Shareholders of the happily named The Simply Good Foods Company ( SMPL -1.54% ) had every reason to be jolly on Tuesday. Their company was tipped to be a component of a well-known stock index, and was rewarded with a nearly 11% pop in share price in the wake of the announcement.
S&P Dow Jones Indices, the company most famous for being the operator of the S&P 500 index, announced that Simply Good will join its S&P Small Cap 600 index, effective next Tuesday, Dec. 29. The stock replaces financial services company Kinsale Capital Group.
Simply Good owns the Atkins line of meals, snacks, and beverages named after the famous low-carb diet popular in the 1990s. Atkins is a durable brand for Simply Good, as its sales have continued to grow.
Augmenting that, in 2019 the company spent $1 billion to buy a peer healthy snack maker, Quest Nutrition, to bolster its product lineup. Although it's still in the somewhat early days, the bulked-up Simply Good is doing well, as it has beat analyst profitability estimates for several quarters running.

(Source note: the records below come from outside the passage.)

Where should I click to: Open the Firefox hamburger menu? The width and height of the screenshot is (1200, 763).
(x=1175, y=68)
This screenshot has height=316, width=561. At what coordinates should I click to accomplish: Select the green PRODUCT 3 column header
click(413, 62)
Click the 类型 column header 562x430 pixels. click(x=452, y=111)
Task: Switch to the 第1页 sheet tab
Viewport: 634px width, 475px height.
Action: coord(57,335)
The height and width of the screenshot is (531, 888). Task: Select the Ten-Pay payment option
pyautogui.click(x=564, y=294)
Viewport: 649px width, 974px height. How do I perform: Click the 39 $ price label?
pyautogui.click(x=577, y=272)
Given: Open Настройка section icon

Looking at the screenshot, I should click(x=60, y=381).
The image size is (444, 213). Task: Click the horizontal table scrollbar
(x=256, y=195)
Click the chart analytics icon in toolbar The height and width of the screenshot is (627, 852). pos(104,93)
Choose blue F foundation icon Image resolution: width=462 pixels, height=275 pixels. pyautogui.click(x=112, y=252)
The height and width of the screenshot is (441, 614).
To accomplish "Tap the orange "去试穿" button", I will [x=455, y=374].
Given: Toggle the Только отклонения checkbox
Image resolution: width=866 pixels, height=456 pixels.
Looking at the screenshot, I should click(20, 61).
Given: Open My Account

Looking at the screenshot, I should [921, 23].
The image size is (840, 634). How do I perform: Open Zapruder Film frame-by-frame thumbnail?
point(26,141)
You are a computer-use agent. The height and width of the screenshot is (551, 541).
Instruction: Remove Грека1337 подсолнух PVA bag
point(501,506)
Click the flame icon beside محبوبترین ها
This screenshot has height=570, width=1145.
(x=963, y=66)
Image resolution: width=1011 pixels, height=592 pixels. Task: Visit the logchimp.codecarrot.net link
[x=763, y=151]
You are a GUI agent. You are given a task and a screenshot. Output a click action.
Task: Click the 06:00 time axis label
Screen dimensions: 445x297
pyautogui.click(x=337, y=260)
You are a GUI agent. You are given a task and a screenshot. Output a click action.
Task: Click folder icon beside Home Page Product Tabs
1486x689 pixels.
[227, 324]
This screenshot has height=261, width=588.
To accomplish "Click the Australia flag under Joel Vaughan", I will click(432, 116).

Generally speaking, the stocks that comprise major indexes are generally solid, profitable companies that perform well. Being on the S&P Small Cap 600 will put Simply Good on the radar of the many index funds that trawl indexes for investible stocks. While this alone isn't reason enough to invest in this consumer goods company, it's a positive sign that is worthy of consideration for a buy.